Collected data
________

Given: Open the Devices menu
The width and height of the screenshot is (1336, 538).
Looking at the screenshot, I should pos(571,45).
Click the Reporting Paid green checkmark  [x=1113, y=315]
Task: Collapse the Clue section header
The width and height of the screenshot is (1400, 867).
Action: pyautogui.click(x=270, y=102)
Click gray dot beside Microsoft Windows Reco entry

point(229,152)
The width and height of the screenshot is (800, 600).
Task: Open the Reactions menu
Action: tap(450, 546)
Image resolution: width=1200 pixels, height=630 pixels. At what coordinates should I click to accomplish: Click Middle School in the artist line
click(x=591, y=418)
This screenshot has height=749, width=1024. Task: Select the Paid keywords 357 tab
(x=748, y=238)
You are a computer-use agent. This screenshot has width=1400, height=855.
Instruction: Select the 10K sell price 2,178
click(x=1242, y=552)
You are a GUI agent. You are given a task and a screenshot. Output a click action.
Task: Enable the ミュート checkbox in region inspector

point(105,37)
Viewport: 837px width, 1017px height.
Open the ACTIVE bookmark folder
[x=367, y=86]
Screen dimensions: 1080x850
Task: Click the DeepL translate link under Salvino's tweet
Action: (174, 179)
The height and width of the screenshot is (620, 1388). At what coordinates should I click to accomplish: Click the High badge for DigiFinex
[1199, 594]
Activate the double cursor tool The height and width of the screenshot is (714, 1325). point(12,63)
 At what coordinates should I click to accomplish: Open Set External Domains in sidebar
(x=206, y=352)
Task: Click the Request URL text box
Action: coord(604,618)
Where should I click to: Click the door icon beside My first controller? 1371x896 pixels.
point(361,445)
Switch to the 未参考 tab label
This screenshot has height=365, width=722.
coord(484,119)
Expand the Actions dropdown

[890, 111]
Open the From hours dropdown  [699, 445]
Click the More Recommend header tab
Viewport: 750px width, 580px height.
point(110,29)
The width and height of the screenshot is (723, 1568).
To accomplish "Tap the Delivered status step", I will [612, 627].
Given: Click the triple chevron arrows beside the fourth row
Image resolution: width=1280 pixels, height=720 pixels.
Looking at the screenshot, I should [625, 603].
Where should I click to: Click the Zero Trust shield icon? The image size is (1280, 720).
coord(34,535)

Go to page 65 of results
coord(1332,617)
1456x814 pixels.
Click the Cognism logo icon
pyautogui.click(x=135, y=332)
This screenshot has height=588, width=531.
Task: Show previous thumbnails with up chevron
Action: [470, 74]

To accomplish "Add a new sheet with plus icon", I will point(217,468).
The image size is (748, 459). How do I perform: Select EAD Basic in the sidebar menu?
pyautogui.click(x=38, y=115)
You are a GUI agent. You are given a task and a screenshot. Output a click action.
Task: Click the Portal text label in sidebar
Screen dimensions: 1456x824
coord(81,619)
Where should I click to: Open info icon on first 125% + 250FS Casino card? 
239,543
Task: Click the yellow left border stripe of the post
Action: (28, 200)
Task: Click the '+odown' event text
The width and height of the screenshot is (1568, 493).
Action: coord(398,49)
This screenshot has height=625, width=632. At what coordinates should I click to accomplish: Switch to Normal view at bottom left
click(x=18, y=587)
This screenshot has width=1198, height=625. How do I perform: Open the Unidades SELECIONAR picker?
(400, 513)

________

WHAT YOU WILL DO
Write the data above out again in full, exactly.

WRITTEN ANSWER
Given: Open the Devices menu
The width and height of the screenshot is (1336, 538).
Looking at the screenshot, I should pos(571,45).
Click the Reporting Paid green checkmark  [x=1113, y=315]
Task: Collapse the Clue section header
The width and height of the screenshot is (1400, 867).
Action: pyautogui.click(x=270, y=102)
Click gray dot beside Microsoft Windows Reco entry

point(229,152)
The width and height of the screenshot is (800, 600).
Task: Open the Reactions menu
Action: tap(450, 546)
Image resolution: width=1200 pixels, height=630 pixels. At what coordinates should I click to accomplish: Click Middle School in the artist line
click(x=591, y=418)
This screenshot has height=749, width=1024. Task: Select the Paid keywords 357 tab
(x=748, y=238)
You are a computer-use agent. This screenshot has width=1400, height=855.
Instruction: Select the 10K sell price 2,178
click(x=1242, y=552)
You are a GUI agent. You are given a task and a screenshot. Output a click action.
Task: Enable the ミュート checkbox in region inspector

point(105,37)
Viewport: 837px width, 1017px height.
Open the ACTIVE bookmark folder
[x=367, y=86]
Screen dimensions: 1080x850
Task: Click the DeepL translate link under Salvino's tweet
Action: (174, 179)
The height and width of the screenshot is (620, 1388). At what coordinates should I click to accomplish: Click the High badge for DigiFinex
[1199, 594]
Activate the double cursor tool The height and width of the screenshot is (714, 1325). point(12,63)
 At what coordinates should I click to accomplish: Open Set External Domains in sidebar
(x=206, y=352)
Task: Click the Request URL text box
Action: coord(604,618)
Where should I click to: Click the door icon beside My first controller? 1371x896 pixels.
point(361,445)
Switch to the 未参考 tab label
This screenshot has height=365, width=722.
coord(484,119)
Expand the Actions dropdown

[890, 111]
Open the From hours dropdown  [699, 445]
Click the More Recommend header tab
Viewport: 750px width, 580px height.
point(110,29)
The width and height of the screenshot is (723, 1568).
To accomplish "Tap the Delivered status step", I will [612, 627].
Given: Click the triple chevron arrows beside the fourth row
Image resolution: width=1280 pixels, height=720 pixels.
Looking at the screenshot, I should [625, 603].
Where should I click to: Click the Zero Trust shield icon? The image size is (1280, 720).
coord(34,535)

Go to page 65 of results
coord(1332,617)
1456x814 pixels.
Click the Cognism logo icon
pyautogui.click(x=135, y=332)
This screenshot has height=588, width=531.
Task: Show previous thumbnails with up chevron
Action: [470, 74]

To accomplish "Add a new sheet with plus icon", I will point(217,468).
The image size is (748, 459). How do I perform: Select EAD Basic in the sidebar menu?
pyautogui.click(x=38, y=115)
You are a GUI agent. You are given a task and a screenshot. Output a click action.
Task: Click the Portal text label in sidebar
Screen dimensions: 1456x824
coord(81,619)
Where should I click to: Open info icon on first 125% + 250FS Casino card? 
239,543
Task: Click the yellow left border stripe of the post
Action: (28, 200)
Task: Click the '+odown' event text
The width and height of the screenshot is (1568, 493).
Action: coord(398,49)
This screenshot has height=625, width=632. At what coordinates should I click to accomplish: Switch to Normal view at bottom left
click(x=18, y=587)
This screenshot has width=1198, height=625. How do I perform: Open the Unidades SELECIONAR picker?
(400, 513)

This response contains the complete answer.